What Are the Costs of Adapting to Climate Change?
Climate change affects different German regions and economic sectors to varying degrees. Therefore private as well as institutional actors face varying challenges in order to adequately adjust to global warming. Meanwhile, economic research on the costs of climate change mitigation has been broadly established. However, research studying the economic effects of adapting to climate change has focused so far either on highly aggregated spatial and institutional scales or it has concentrated on particular economic sectors, e.g. coastal protection or agriculture. The project “Economics of Climate Change Adaptation” addresses these issues with a comprehensive perspective at different scale levels.
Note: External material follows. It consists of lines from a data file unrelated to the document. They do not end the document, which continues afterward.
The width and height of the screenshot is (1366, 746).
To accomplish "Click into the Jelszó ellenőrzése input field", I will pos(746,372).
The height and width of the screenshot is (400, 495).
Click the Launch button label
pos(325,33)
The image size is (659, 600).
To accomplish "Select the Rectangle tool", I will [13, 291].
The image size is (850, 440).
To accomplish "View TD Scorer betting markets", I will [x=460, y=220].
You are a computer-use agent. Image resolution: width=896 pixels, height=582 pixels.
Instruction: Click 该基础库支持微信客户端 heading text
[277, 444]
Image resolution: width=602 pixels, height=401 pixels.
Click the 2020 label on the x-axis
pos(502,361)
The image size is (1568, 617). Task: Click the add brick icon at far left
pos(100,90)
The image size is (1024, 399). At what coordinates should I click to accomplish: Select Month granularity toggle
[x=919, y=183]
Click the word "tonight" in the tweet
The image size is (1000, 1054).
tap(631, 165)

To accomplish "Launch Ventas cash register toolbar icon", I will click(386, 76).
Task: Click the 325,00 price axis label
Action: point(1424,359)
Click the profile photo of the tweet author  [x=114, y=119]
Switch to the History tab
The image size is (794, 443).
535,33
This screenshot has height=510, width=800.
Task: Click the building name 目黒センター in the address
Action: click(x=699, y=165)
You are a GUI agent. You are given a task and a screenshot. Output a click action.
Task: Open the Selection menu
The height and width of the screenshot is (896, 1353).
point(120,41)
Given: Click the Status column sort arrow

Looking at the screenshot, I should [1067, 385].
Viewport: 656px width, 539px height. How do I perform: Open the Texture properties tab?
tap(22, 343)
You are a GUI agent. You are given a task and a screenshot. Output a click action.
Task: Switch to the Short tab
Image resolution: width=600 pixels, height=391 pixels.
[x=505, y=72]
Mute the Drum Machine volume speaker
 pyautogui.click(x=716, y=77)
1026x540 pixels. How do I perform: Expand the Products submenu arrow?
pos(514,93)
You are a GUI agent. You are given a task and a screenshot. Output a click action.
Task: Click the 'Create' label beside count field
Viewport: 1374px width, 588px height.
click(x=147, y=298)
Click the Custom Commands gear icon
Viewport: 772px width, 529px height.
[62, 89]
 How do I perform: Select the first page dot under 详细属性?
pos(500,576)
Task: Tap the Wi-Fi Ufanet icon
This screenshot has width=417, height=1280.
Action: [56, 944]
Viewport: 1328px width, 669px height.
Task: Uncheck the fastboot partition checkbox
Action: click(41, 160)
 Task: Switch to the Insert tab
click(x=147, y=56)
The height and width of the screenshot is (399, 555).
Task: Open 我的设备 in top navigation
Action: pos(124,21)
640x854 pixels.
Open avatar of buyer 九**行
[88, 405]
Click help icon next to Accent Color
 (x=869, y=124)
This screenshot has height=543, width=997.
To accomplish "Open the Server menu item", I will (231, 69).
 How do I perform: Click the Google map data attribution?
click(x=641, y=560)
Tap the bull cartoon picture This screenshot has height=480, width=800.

The project aimed to assess possible economic consequences of climate change and alternative adaptation strategies for Germany and for certain focus regions (one coastal and one riverine region) by means of economic modelling. New insights into the distribution of costs and the benefits of climate adaptation have been gained and institutional conditions of the adaptation process have been examined.
The project provided thus economic data for the further development of the German Strategy for Adaptation to Climate Change. Moreover, institutions enabling climate adaptation policies were investigated. In brief, the triad consisting of economic modelling, cost-benefit analysis and institutional analysis provided insights in adaptation policy focusing on diverse economic sectors and different scale levels: from regional case studies to a national level.
Beside the policy oriented research the project’s objective lied also in an extension of economic methods and an integration of three different economic approaches: firstly by extending the economic modelling methodologies, secondly by an application of institutional economics to climate adaptation policy and finally by an extension of cost-benefit analysis by innovative valuation approaches. Last but not least the project intended to deepen economic research by an integration of the macroeconomic modelling, institutional economics and valuation theories.